Das Max-Planck-Institut berichtet seit Jahren unaufhörlich, daß lehrerzentrierter, diziplinierter Unterricht im allgemeinen der bessere Unterricht ist.
In der Studie von 1990 (veröffentlicht 1992), die das DDR-System leistungsmäßig überprüfte, empfand man den zügigen, fachlich anspruchsvollen Frontalunterricht mit gezielten Intermezzi nichtfrontaler Methoden beeindruckend. Effektiv, effizient, rationell.(*)

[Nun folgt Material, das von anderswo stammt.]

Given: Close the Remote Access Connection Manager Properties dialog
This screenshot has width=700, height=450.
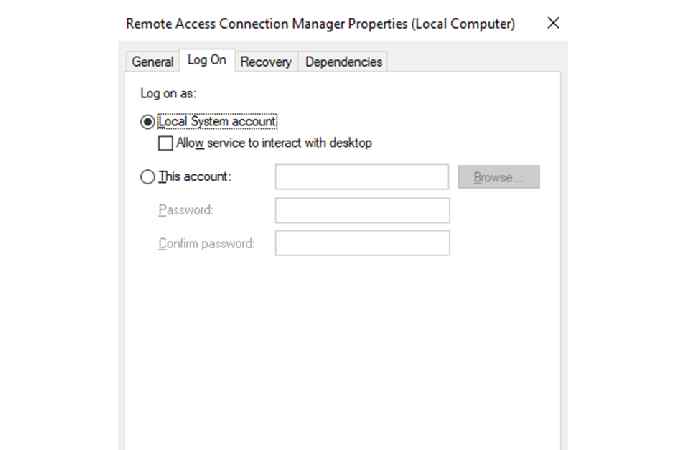Looking at the screenshot, I should click(x=553, y=23).
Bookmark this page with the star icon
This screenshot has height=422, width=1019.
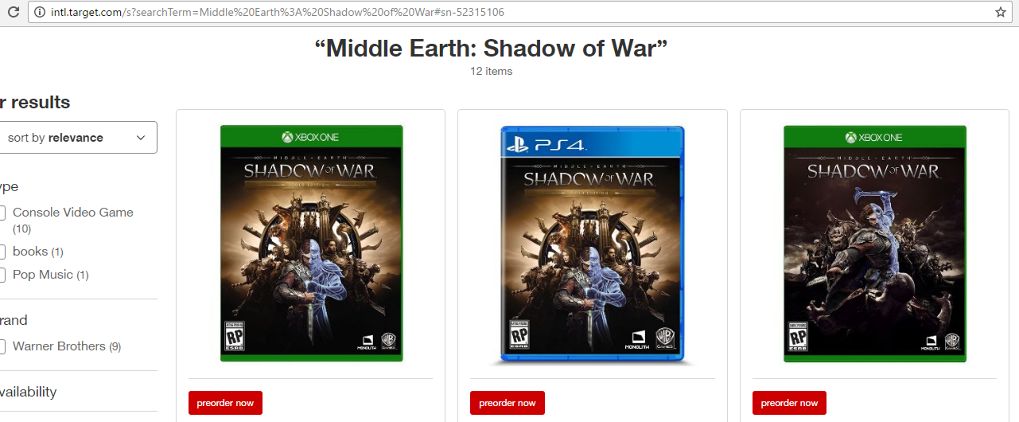pyautogui.click(x=1000, y=12)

Die Finnen sahen das Anfang der 60er ähnlich, und übernahmen den didaktischen Ansatz der lehrerzentrierten Klassenführung (classroom management), den ursprünglich die DDR Ende der 50er erfunden hatte(**) und zu der Zeit erstmals implizit in das Diplomlehrerstudium einband.
Freier Unterricht/ schülerzentrierter Unterricht hat vor allem einen eklatanten Mangel, der das Konzept nachhaltig unterminiert:
Um eigenverantwortlich zu lernen, um sich Wissen selber anzueigenen und Kenntnisse systematisch aufzubauen, benötigt ein Kind gerade die Fähigkeiten, die der offene Unterricht paradoxerweise herbeiführen möchte.

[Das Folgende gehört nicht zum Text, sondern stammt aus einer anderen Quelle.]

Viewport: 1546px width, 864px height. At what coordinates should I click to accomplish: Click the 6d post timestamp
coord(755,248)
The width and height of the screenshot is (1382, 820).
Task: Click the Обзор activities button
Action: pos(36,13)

Ein Schüler kann hohe Lehrplananforderungen in der verlangten Tragweite nur dann erreichen, wenn der Schüler bereits über ein hohes, vielseitiges UND anwendungsgerechtes Wissen verfügten, sowie ein ausgeglichenes Individualverhalten innerhalb der Gemeinschaft zeigt.
Beides ist offenkundig gerade bei jungen Schulkindern (Unterstufe) in aller Regel überhaupt nicht der Fall. Anders formuliert, es profitieren nur die ohnehin schon leistungsstarken Kinder, während der allergrößte Rest stagniert.
Das beobachte ich permanent in den Grundschulen;
vergleiche ich, was ich nach dem 4. Schuljahr lehrplanmäßig zu wissen, zu können und zu beherrschen hatte, kann kein offener Unterricht gegen guten, fordernden Frontalunterricht bestehen.
Im Grunde bemitleide hin und wieder unsere Kinder, die schon in den Grundschulen bewußt intellektuell wie sozial verwahrlost werden.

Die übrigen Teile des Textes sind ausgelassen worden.